**Source text:**
►
But that recommendation came prior to Trump's trip late last week to Canada for the G7 leaders summit and to Singapore for the nuclear summit with North Korean leader Kim Jong Un.
Trump arrived in Washington early on Wednesday morning.
Trump told Fox News in an interview aired on Wednesday that he was "very strongly clamping down on trade" with China.
Asked how strong, Trump said: "Well, I think very strongly. I mean you'll see over the next couple of weeks. They understand what we are doing."
Trump did not specifically mention the tariffs and added that he has "a very good relationship with President Xi (Jinping) of China."
The move towards activating U.S. tariffs on Chinese goods follows negotiations between U.S. and Chinese officials centred on increased purchases by Beijing of American farm and energy commodities and cutting the U.S. trade deficit with China.
Commerce Secretary Wilbur Ross earlier this month met with Chinese officials in Beijing and brought back a Chinese proposal to purchase around $70 billion worth of additional commodities and manufactured goods. But that offer has not been accepted by Trump, people familiar with the matter said.
The administration's trade hawks, including U.S. Trade Representative Robert Lighthizer and White House trade and manufacturing adviser Peter Navarro, have been pushing for a tougher approach to the negotiations to address U.S. allegations that China has misappropriated American intellectual property through joint venture requirements, state-backed acquisitions of US technology firms and outright theft.
◄
**Tasks:**
1 - Decide whether each statement agrees with the trade excerpt. Answer yes or no, and quote the words that settle it: (a) Trump arrived in Washington early on Wednesday morning. (b) Trump accepted the Chinese proposal that Wilbur Ross brought back from Beijing. (c) In the Fox News interview, Trump specifically mentioned the tariffs.
2 - Answer these questions from the trade excerpt:
(a) Which country did Trump visit for the G7 leaders summit?
(b) What position does Peter Navarro hold?
(c) About how much in additional commodities and manufactured goods did the Chinese proposal offer to purchase?
3 - Return the part of the trade excerpt starting with "Trump did not" and going on through "the matter said.", copied word for word.
The material that comes next is separate from the trade excerpt.

**Collected data:**
►
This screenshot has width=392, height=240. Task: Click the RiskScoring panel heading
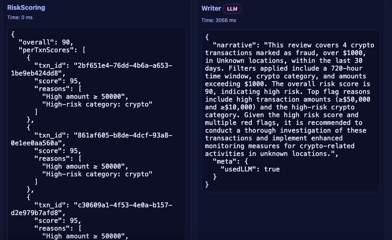point(26,7)
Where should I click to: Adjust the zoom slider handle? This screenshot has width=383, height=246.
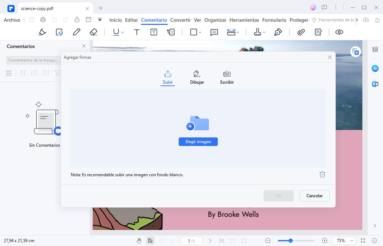[290, 241]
◄
**Outputs by task:**
1 -
(a) Yes: "Trump arrived in Washington early on Wednesday morning."
(b) No: "But that offer has not been accepted by Trump, people familiar with the matter said."
(c) No: "Trump did not specifically mention the tariffs"

2 -
(a) Canada.
(b) White House trade and manufacturing adviser.
(c) Around $70 billion.

3 -
Trump did not specifically mention the tariffs and added that he has "a very good relationship with President Xi (Jinping) of China."
The move towards activating U.S. tariffs on Chinese goods follows negotiations between U.S. and Chinese officials centred on increased purchases by Beijing of American farm and energy commodities and cutting the U.S. trade deficit with China.
Commerce Secretary Wilbur Ross earlier this month met with Chinese officials in Beijing and brought back a Chinese proposal to purchase around $70 billion worth of additional commodities and manufactured goods. But that offer has not been accepted by Trump, people familiar with the matter said.